Boy, I hate summer. Oh, sure, there are warm, sunny days and long, beautiful nights. Blissful hours spent by the side of the ocean. Camping among nature, backyard baseball and an almost absolute lack of need for footwear.
I almost never wear shoes in summertime. When I was a young man, my friends called me “Savage” because I would wander around for days shirtless, shoeless and oblivious to dress codes even in corner stores. I also carried a sharp stick and grunted a lot, but I don’t believe that contributed to the clever nickname.
But my point is that I hate summer. Because though it’s nice to go without shoes, it is an absolute pain in the buttocks to spend entire days without a coat.
I need a coat, even in 98-degree weather. I have stuff that needs to be concealed in pockets. There’s the folding knife, the slingshot and the pack of smokes I’m holding for someone else. There are indecipherable notes on crumpled pieces of paper, at least a dozen pens and that cool, sparkly thing I found on Lisbon Street.
Try stuffing all of that into pants pockets and you will look like a circus freak who just swallowed nine rolls of quarters. You will try running to the scene of the crime and you will fall face forward into a mound of dog poo.
Summer strips me of the ability to wear a coat and I’m left like a jouster without armor. I need the coat to hide things, such as the police scanner. Wander to a crime scene with a police scanner dangling from your belt, perfectly fine witnesses will consider you a cop or a grownup man playing G.I. Joe. They will avoid you like a tax evaluation and you will get nothing.
The coat conceals what needs to be concealed. It pockets things in a beautiful, weight-distributed manner. A coat is an absolute necessity to anyone who wants to wade gracefully into the downtown mayhem. But by some flaw of design, coats also trap in heat. Whomever invented the coat clearly overlooked this troublesome quirk.
So, it’s a Friday afternoon and the sun is blazing. The clock in front of the Sun Journal shows that it is 757 degrees outside, the way it will announce that it’s minus 9 o’clock Celsius later in the evening. The Sun Journal clock apparently keeps track of things happening in another dimension, the way it has since the day it was put up out there on Park Street.
It may not be 757 degrees, but it’s hot. I’m on Bartlett Street, watching the aftermath of a fight that appears to have started over a bag of laundry. Gawkers are gawking in their cool, breeze-inviting tank tops and earnestly enjoying the show. Me, I’m weaving back and forth like a willow tree because I’m wearing a split-leather coat and all the stuff inside the pockets is weighting me down unbearably.

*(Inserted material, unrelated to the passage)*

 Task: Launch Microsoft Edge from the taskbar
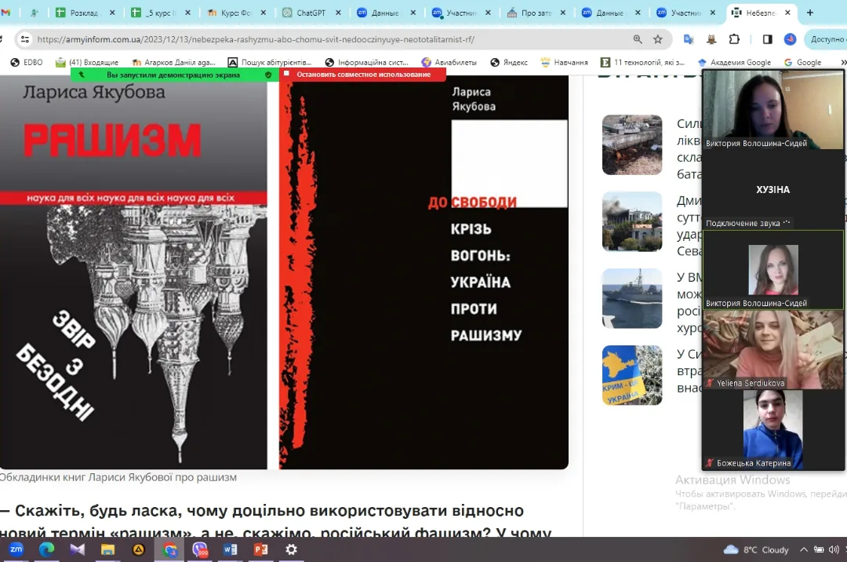click(46, 549)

The split-leather coat spikes my cool factor by 10 points. But my core body temperature has also risen dramatically and the heat inside my skull is boiling my brain. I begin to hallucinate. The three-headed supermodel in front of me is about to tell me the whole story about who started the laundry scrap and why, when I swoon a final time. I fall in a heap on the curb and land in a mound of trash bags. At which point, a dashing, cool-shirt-wearing Sun Journal photographer bounds over to take my picture.
The following day, the photo of me floundering among the trash and babbling about a three-headed supermodel hits the front page and I’m ruined. I’m a bigger laughingstock than I was that night in January when I got sprayed by a fire hose and froze up like a snowman. My credibility is shot. Cops and punks alike laugh at me instead of telling me riveting crime stories and I run away crying every time.
My wife leaves me, my pets won’t talk to me, and legions of editors come from miles around to witnesses my dramatic decline. It’s the kind of nightmarish scenario I might have envisioned years ago after a bad experience with Nyquil.
And so, while nobody appreciates the joy of summer more than I, it also pains me. And I thought this would be a good time to announce to you all that I have solved the problem in a clever new way. I’m getting a fanny pack.
You know the fanny pack. They were big in the ’80s, when you could buy them in Day-Glo colors. You strap them around your waist, stuff all your necessary items into the wide, accommodating pouch, and you’re good to go.
And the best thing about this plan is that fanny packs are cool. I mean, right? Fanny packs are still as cool as “Baby on board” window decals, am I right? Three-headed supermodels will still love me when I’m wearing a fanny pack.
Right?
Mark LaFlamme is the Sun Journal crime reporter. If he asks, tell him he looks cool in his fanny pack.